The Athlon had the fastest clock speed, the best integer performance, the strongest floating-point, and a lower price as well. It changed the CPU landscape in a way that no chip had ever done before. AMD pushed the speed grades up and up, and at one point was shipping 1000MHz parts in quantity while Intel were struggling to reach 600Mhz outside of low volume commercial samples. The Athlon ruled supreme through several incarnations, and it wasn't until late 2001 that Intel's Pentium 4 finally caught up to it.
As a player in the PC market, AMD has consistently taken the middle ground. It has never been as greedy and manipulative as Intel at its worst, nor has it ever gone in for the massive price cuts and borderline-truthful marketing that Cyrix sometimes stooped to.

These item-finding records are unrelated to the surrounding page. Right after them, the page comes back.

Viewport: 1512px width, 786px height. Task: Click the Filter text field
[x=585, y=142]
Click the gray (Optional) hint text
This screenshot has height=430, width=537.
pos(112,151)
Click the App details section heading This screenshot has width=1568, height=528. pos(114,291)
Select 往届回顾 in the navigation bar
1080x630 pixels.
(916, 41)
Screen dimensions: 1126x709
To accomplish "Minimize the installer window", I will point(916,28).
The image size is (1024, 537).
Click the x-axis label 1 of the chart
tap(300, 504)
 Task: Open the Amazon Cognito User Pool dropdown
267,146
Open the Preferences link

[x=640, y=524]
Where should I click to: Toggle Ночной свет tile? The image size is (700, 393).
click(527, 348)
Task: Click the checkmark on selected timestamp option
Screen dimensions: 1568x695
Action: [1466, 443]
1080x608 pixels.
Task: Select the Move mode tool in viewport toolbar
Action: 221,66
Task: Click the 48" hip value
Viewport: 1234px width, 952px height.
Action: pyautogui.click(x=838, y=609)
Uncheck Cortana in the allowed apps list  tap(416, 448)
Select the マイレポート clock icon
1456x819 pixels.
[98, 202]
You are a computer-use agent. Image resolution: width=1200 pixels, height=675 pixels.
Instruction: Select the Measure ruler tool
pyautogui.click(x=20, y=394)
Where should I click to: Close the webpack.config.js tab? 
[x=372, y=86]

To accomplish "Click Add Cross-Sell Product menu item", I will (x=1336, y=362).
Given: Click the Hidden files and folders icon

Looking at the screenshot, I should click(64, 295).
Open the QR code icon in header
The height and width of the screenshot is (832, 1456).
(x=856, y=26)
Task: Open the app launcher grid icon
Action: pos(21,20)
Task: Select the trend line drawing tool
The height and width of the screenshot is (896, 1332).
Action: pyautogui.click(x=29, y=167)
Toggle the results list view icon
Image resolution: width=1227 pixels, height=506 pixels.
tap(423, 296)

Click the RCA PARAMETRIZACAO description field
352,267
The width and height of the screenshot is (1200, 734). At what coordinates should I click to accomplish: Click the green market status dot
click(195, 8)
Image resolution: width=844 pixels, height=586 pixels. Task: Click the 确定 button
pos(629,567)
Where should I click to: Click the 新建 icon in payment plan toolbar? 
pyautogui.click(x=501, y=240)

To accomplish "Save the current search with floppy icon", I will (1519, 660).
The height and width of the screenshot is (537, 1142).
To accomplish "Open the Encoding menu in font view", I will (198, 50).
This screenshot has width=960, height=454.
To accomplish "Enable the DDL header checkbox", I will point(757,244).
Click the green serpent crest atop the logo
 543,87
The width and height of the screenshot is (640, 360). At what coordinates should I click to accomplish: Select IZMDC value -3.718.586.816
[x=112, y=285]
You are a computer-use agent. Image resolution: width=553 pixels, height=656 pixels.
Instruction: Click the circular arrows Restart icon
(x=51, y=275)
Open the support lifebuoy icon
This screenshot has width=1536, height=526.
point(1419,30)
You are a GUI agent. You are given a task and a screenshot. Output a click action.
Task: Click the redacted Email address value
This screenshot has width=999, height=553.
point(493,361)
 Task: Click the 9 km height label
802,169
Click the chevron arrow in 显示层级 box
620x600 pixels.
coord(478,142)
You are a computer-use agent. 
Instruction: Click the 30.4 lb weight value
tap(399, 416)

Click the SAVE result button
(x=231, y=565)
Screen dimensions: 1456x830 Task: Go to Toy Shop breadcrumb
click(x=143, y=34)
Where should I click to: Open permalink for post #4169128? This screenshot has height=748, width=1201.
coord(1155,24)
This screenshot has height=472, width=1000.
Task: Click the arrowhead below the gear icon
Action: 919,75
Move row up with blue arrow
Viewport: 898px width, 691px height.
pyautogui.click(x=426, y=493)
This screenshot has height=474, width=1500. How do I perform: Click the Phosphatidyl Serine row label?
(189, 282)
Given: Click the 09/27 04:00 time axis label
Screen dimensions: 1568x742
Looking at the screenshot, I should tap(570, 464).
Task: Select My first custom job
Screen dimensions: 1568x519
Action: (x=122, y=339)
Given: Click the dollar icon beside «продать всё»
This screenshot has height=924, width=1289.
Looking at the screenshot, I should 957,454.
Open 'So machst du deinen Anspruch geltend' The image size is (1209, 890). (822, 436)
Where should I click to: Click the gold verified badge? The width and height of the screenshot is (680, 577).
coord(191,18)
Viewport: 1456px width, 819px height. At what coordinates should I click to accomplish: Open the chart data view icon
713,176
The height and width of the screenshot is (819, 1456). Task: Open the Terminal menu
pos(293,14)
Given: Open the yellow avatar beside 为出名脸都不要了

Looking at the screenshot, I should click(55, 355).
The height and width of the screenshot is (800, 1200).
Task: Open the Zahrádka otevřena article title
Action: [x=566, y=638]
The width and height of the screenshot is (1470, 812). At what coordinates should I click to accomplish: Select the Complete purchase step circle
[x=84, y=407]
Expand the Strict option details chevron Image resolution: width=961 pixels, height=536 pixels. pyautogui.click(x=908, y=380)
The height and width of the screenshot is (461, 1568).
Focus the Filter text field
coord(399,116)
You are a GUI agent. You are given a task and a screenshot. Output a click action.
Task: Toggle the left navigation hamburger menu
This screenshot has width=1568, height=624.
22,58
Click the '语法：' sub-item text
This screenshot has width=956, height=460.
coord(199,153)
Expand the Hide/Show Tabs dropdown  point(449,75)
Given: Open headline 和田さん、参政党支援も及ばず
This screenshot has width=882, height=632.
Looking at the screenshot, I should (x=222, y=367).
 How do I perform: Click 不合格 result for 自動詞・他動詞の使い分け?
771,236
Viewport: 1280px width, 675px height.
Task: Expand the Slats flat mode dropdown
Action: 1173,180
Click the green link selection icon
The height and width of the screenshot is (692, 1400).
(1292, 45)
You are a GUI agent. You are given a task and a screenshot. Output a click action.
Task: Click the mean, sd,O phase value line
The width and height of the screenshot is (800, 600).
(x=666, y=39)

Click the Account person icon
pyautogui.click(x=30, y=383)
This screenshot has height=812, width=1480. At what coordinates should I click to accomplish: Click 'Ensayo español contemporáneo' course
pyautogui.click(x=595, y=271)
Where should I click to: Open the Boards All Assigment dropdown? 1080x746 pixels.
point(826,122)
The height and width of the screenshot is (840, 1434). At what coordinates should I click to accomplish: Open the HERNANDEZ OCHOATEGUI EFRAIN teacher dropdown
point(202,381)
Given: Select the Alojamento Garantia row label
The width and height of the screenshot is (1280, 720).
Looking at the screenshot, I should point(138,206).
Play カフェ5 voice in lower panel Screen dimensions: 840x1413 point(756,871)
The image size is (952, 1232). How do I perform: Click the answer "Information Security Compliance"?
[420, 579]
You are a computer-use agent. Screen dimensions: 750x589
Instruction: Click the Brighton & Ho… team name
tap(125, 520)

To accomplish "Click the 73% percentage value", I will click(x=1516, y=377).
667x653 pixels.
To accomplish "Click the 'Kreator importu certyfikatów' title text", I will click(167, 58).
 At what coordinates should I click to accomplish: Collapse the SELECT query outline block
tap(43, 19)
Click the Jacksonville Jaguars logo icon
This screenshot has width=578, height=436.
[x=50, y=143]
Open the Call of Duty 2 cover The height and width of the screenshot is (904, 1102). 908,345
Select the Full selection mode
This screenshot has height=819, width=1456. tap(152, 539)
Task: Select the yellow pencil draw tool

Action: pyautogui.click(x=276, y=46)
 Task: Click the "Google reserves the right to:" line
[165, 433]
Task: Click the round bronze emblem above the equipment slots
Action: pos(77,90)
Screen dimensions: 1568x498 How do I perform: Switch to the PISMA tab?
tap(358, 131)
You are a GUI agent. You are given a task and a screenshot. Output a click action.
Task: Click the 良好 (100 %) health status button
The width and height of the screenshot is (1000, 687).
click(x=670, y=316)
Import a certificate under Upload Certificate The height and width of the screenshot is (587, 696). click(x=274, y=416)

AMD is a consistent low-key achiever, and equally consistent with its long-term policy of always offering 25% better value than Intel for a similar product.
AMD pioneered the the now-common independent, clean-room X86 chip. Two or three other firms were in there in the early days of X86 development, but only AMD had the staying power to get the design right, get its manufacturing right, and produce in volume, all the while having to live with the massive disruption and crippling delays forced on it by the interminable legal battles with Intel. Cyrix would repeat the triumph just a year or two later on, but it was AMD that first brought competition (and thus lower prices) to the CPU industry, and AMD that is now the only remaining barrier against monopoly.